[seqfan] Re: The size of the "awaiting rewiew" queue

Alonso Del Arte alonso.delarte at gmail.com
Thu Mar 24 17:43:41 CET 2011


To an extent, that is already happening. Of the changes I have marked
reviewed, the vast majority of them fall into your category (1),
specifically, Mathematica programs, spelling corrections and updating of
links. I'm sure there are some Associate Editors who know about toroids,
knots, homeomorphisms and other topics of which I know nothing.

At most I've marked three new sequences as reviewed, though there have been
times I would have done so except for one little detail, such as not having
Haskell or PARI, but everything else in that new sequence checks out.

Al

On Wed, Mar 23, 2011 at 12:56 PM, peter.luschny <
peter.luschny at googlemail.com> wrote:

> > I would like to think most people here understand the concept of
> judicious
> > self-restraint, and that there's no one here who would only understand a
> > hard set limit.
>
> I think it is useful to make a difference in these two cases:
>
> (1) Updates to comments, references, links and code snippets.
> (2) New sequences.
>
> (1) In this case there can indeed accumulate a larger number of
> updates within a short period of time. I experienced this
> when I had a certain subject under consideration.
> After I made an observation which I think has the value to be
> communicated I often immediately see 5 or more other places in
> OEIS which directly or indirectly are affected by a such an update.

- _Objective_: Translate into Spanish this sentence from the mailing-list message: "I'm sure there are some Associate Editors who know about toroids, knots, homeomorphisms and other topics of which I know nothing." Draw only on the mailing-list message above.

Entries on where items appear:
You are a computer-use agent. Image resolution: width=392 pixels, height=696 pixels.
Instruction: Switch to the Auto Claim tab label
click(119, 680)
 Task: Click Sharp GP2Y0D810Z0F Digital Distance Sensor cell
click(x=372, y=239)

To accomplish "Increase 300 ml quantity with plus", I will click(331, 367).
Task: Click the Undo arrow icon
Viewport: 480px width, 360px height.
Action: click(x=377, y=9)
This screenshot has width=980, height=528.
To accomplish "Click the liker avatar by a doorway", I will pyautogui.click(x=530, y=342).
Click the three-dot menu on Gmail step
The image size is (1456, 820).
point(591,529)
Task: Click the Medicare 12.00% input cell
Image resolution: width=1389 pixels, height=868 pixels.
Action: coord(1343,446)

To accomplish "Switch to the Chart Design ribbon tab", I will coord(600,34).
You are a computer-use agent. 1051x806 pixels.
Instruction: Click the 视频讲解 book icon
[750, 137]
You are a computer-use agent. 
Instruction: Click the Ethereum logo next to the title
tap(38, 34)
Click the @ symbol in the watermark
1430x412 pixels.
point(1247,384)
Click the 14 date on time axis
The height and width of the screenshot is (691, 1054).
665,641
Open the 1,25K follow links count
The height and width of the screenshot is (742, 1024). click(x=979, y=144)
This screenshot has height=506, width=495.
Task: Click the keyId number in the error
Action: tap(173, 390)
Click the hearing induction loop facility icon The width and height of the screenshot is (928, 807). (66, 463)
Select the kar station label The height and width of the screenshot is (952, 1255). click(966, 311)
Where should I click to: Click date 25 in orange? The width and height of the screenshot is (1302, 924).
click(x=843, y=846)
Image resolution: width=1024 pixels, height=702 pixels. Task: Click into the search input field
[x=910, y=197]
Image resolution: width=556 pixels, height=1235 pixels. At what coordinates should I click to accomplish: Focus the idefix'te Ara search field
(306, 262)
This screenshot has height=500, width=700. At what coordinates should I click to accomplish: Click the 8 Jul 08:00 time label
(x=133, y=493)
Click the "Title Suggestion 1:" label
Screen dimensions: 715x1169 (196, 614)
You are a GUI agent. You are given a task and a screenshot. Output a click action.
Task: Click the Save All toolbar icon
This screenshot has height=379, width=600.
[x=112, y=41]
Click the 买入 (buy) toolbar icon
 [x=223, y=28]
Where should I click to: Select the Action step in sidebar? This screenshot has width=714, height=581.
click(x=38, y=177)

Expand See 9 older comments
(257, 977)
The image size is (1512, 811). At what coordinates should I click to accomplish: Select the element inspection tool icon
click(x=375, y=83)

- _Exercise solution_: Estoy seguro de que hay algunos editores asociados que saben de toroides, nudos, homeomorfismos y otros temas de los que yo no sé nada.